Search methods include:
entry
search for exact Pali worddefinition
search for definition patternunaccented
search for Pali words ignoring accents
Development
The Digital Pali Dictionary (DPD) (DPD) uses a SQLite3 database which needs to be downloaded for development:
git clone [email protected]:sc-voice/ms-dpd.git
cd ms-dpd
npm install
./scripts/dpd-install
npm run test
Design overview
MS-DPD is a Javascript library built upon a condensed version of the Digital Pali Dictionary (DPD). MS-DPD is multilingual by design: headwords can be translated into multiple languages using individual translation files dedicated to a single contemporary language.
Condensed content
The DPD itself is enormous, with a goal to span the entire Pali corpus. Indeed, the DPD SQLite3 database alone is 2G. Simply put, the full DPD is much too large to squeeze into a simple JS library. We need some way of condensing the content.
Fortunately, it is possible to select a minimal set of content that can be used in applications such as SuttaCentral or SC-Voice. Specifically, we can condense content as follows:
- Restrict lookup to prefixes of words in the Mahāsańghīti corpus
- Convert 5 digit headword keys to radix-62 as <=3 UTF-8 bytes.

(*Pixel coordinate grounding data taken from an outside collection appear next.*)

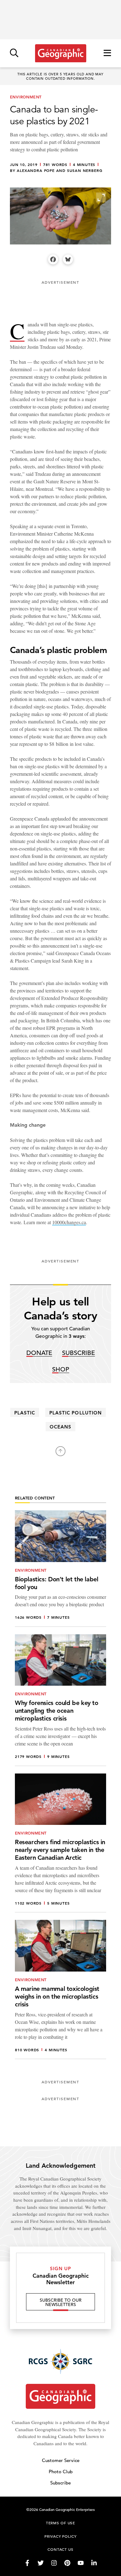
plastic (24, 1413)
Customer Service (60, 2460)
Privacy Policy (60, 2536)
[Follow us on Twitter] (41, 2563)
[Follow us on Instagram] (54, 2563)
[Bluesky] (68, 259)
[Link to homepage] (60, 53)
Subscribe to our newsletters (61, 2302)
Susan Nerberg (84, 171)
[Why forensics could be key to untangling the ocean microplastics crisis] (60, 1700)
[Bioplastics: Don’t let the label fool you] (60, 1568)
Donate (39, 1353)
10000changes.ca (69, 1222)
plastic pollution (75, 1413)
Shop (60, 1369)
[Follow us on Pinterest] (67, 2563)
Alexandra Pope (35, 171)
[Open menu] (107, 53)
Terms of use (60, 2522)
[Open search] (14, 53)
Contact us (60, 2549)
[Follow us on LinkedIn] (94, 2563)
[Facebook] (53, 259)
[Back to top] (60, 1451)
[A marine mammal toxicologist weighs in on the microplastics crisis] (60, 1989)
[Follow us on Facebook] (27, 2563)
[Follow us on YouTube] (81, 2563)
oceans (60, 1427)
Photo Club (61, 2471)
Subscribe (78, 1353)
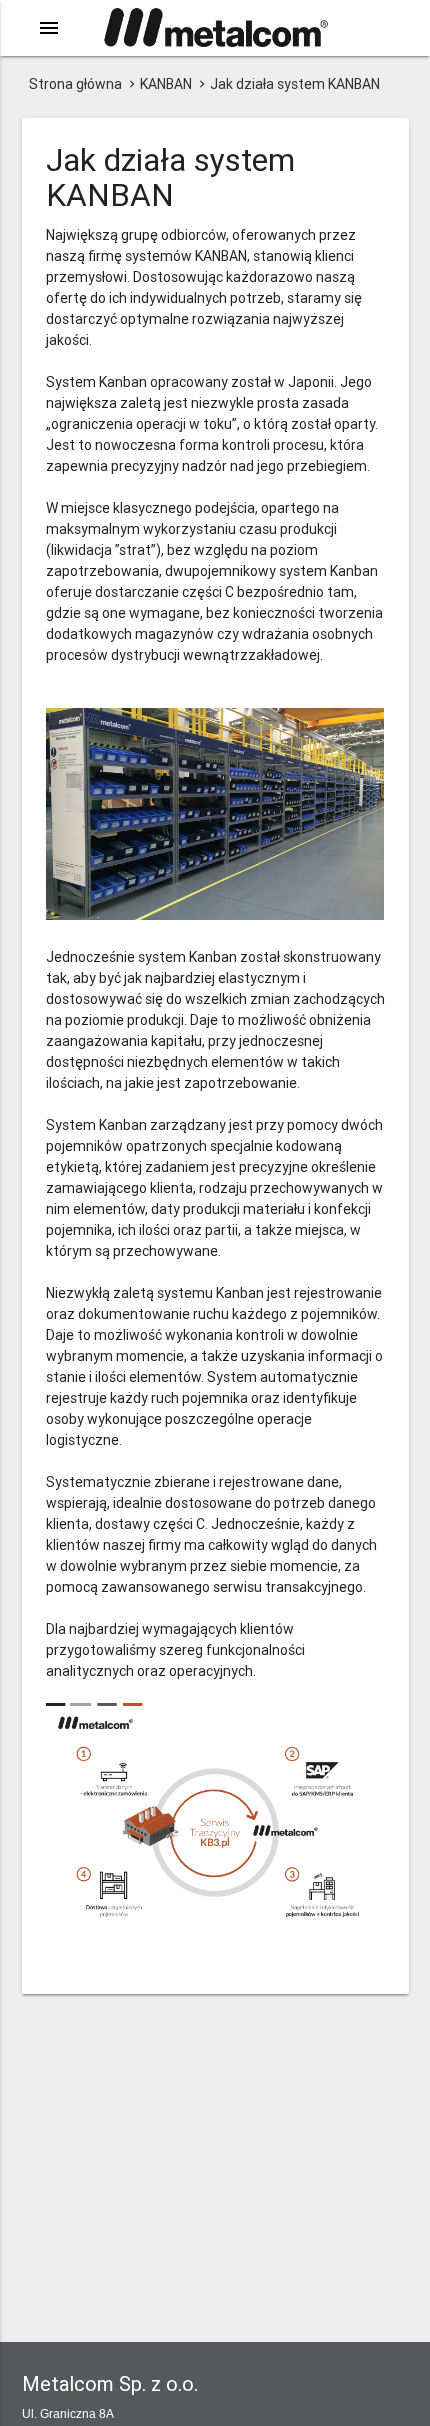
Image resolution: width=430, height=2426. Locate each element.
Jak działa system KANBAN (295, 84)
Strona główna (75, 84)
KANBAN (166, 84)
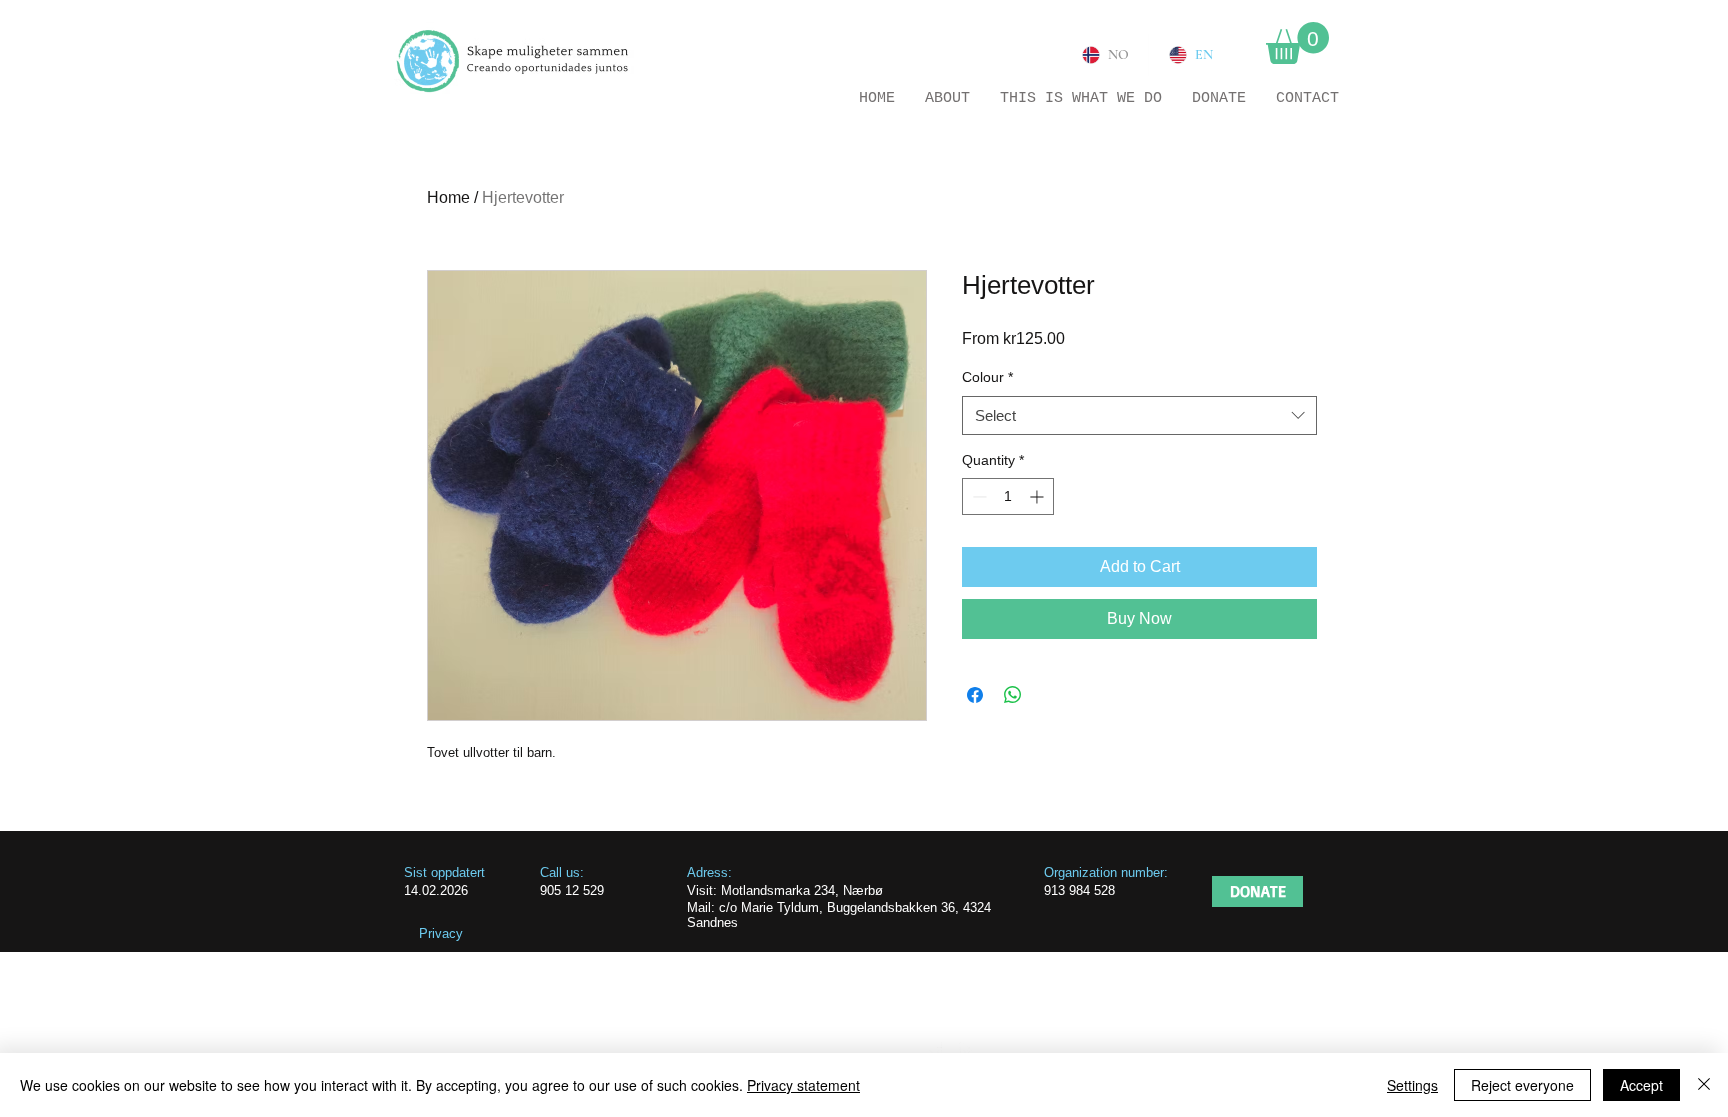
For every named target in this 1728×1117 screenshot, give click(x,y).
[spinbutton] (1008, 496)
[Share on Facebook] (975, 695)
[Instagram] (968, 1051)
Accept (1641, 1085)
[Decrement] (977, 496)
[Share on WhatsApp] (1013, 695)
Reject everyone (1522, 1085)
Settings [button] (1412, 1085)
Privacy (441, 933)
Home (448, 197)
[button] (1297, 43)
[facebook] (934, 1051)
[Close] (1704, 1085)
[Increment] (1038, 496)
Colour (987, 377)
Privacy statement (803, 1085)
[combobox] (1139, 415)
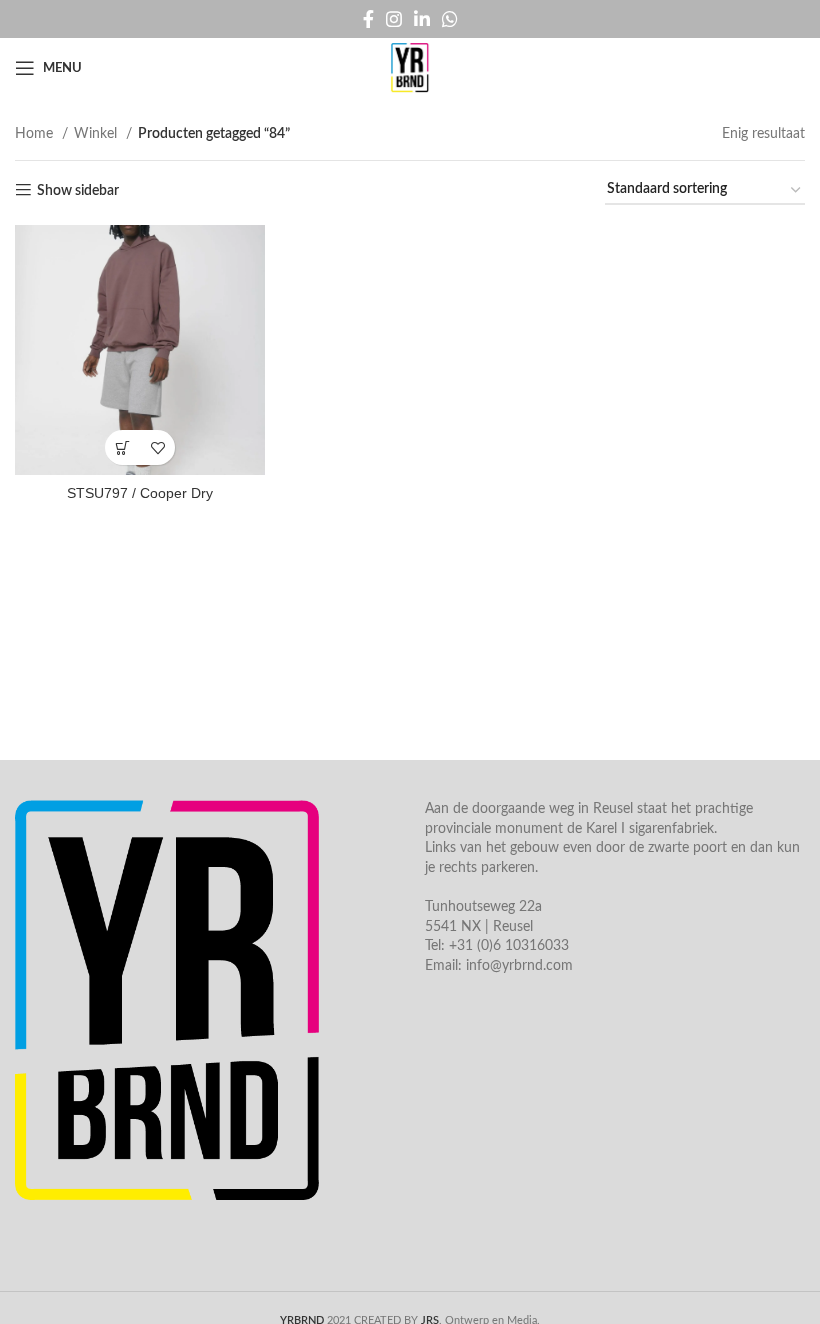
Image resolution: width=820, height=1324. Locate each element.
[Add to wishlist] (157, 447)
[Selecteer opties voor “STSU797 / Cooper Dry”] (122, 447)
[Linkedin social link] (422, 19)
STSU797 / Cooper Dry (140, 493)
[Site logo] (410, 68)
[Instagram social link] (394, 19)
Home (36, 134)
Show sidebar (78, 191)
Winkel (97, 134)
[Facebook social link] (368, 19)
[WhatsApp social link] (450, 19)
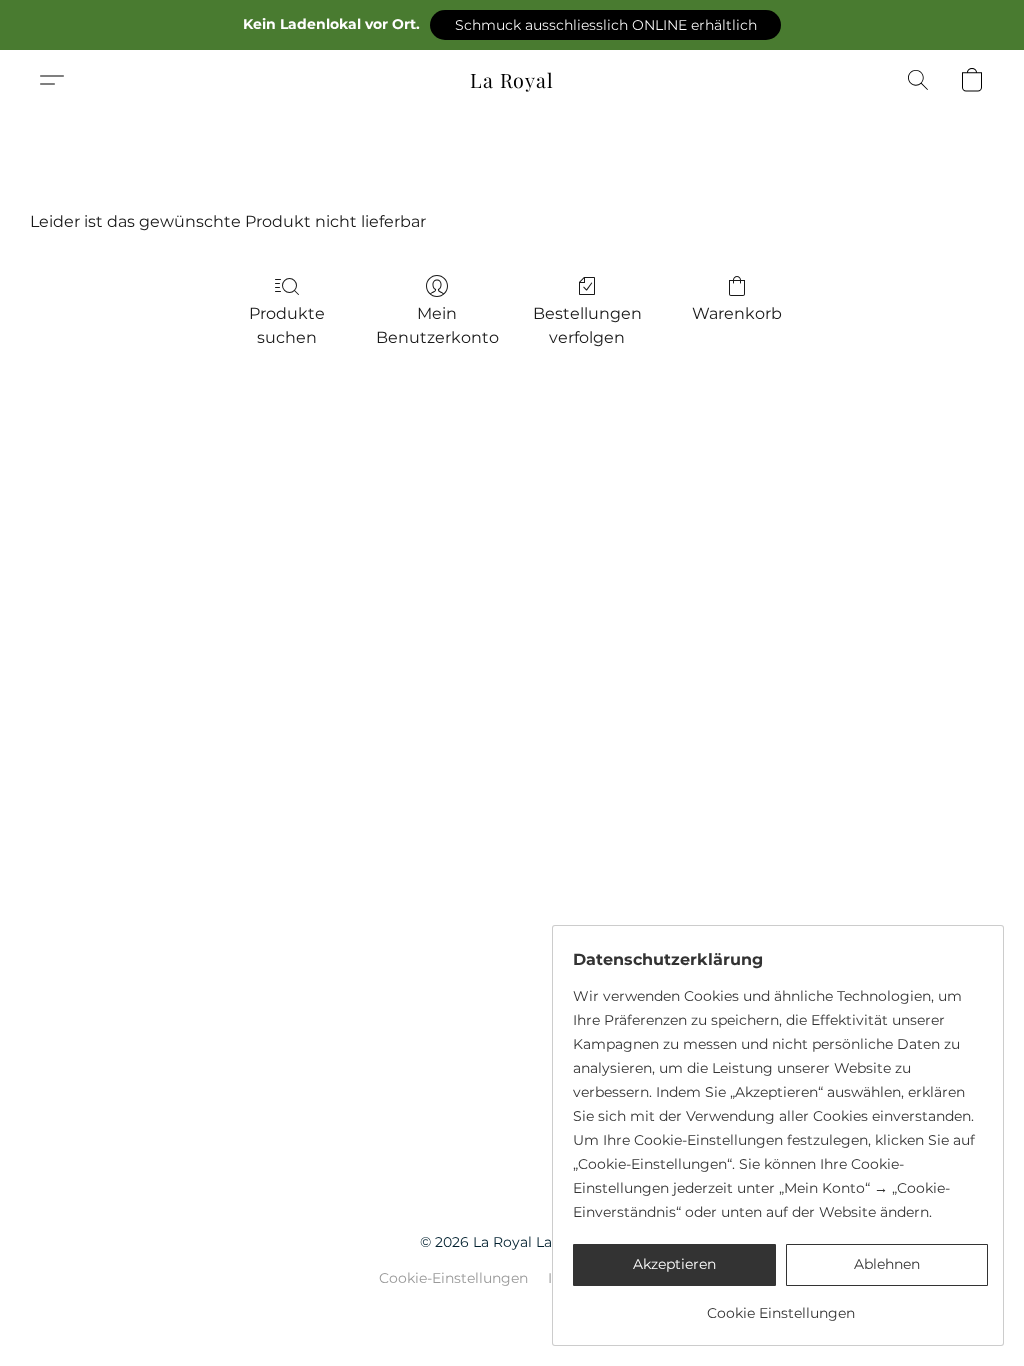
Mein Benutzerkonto (437, 325)
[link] (780, 1305)
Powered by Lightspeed (512, 1312)
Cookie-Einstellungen (453, 1278)
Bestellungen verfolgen (587, 325)
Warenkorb (737, 313)
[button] (605, 25)
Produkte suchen (287, 325)
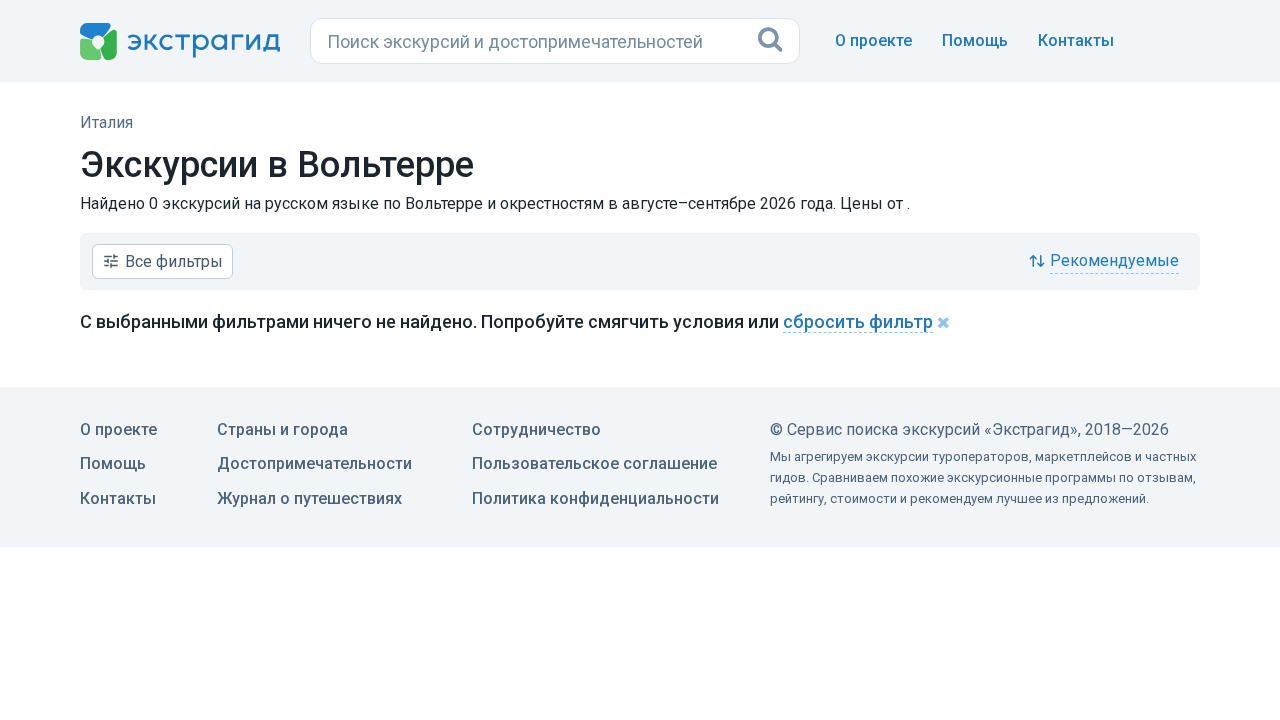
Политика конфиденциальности (595, 498)
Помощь (975, 40)
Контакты (1076, 40)
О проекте (873, 40)
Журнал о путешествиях (309, 498)
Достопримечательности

- Replace HTML content with concise semantic equivalent
- Split headwords into two files: Pali grammar vs. language-specific meaning
- Omit unused headword fields such as Sanskrit
- Provide users with headword links back to main DPD website
- Only include meaning_2 if substantially different than meaning_1
- (TBD) share unique grammar content in a separate file
With the above condensation, we can reduce DPD content from 2G to ~8M, which is a 25:1 reduction. In addition, since headword meaning is separated from Pali grammar, it is now possible to add multilingual translations at a cost of about 3-4M per contemporary language.
Updates
MS-DPD is updated regularly following updates to the DPD itself.
Process:
./scripts/dpd-install
./scripts/build-dpd
Support
We welcome corrections and suggestions. Direct support inquiries to email: [email protected]
References
Many thanks to Venerable Bodhirasa and the entire DPD team for the wonderful gift of the Digital Pali Dictionary.
DPD Updates
To update this library when DPD is updated:
./scripts/dpd-install
./scripts/build-dpd
./scripts/publish
Multilingual
Multilingual content is split out by language code in the dpd directory. The English meanings come directly from the DPD and should not be changed manualy since they are updated by whien building this library.
Acknowledgements
This work would not have been possible without the help of many others. Their kindness, dedication, thoroughness and energy are sources of inpiration to all of us. In particular, we would like to thank:
Venerable Bodhirasa and the Digital Pali Dictionary team for all their past and ongoing efforts to provide the world with the great gift of the Digital Pali Dictionary.
Venerable Sujato and the SuttaCentral team for the their impeccable efforts to translate and collect in one place the teachings of the Buddha found in the Early Buddhist Texts (EBT).
All of the users of SC-Voice, who are constantly teaching us better ways to access the wisdom found in the EBTs.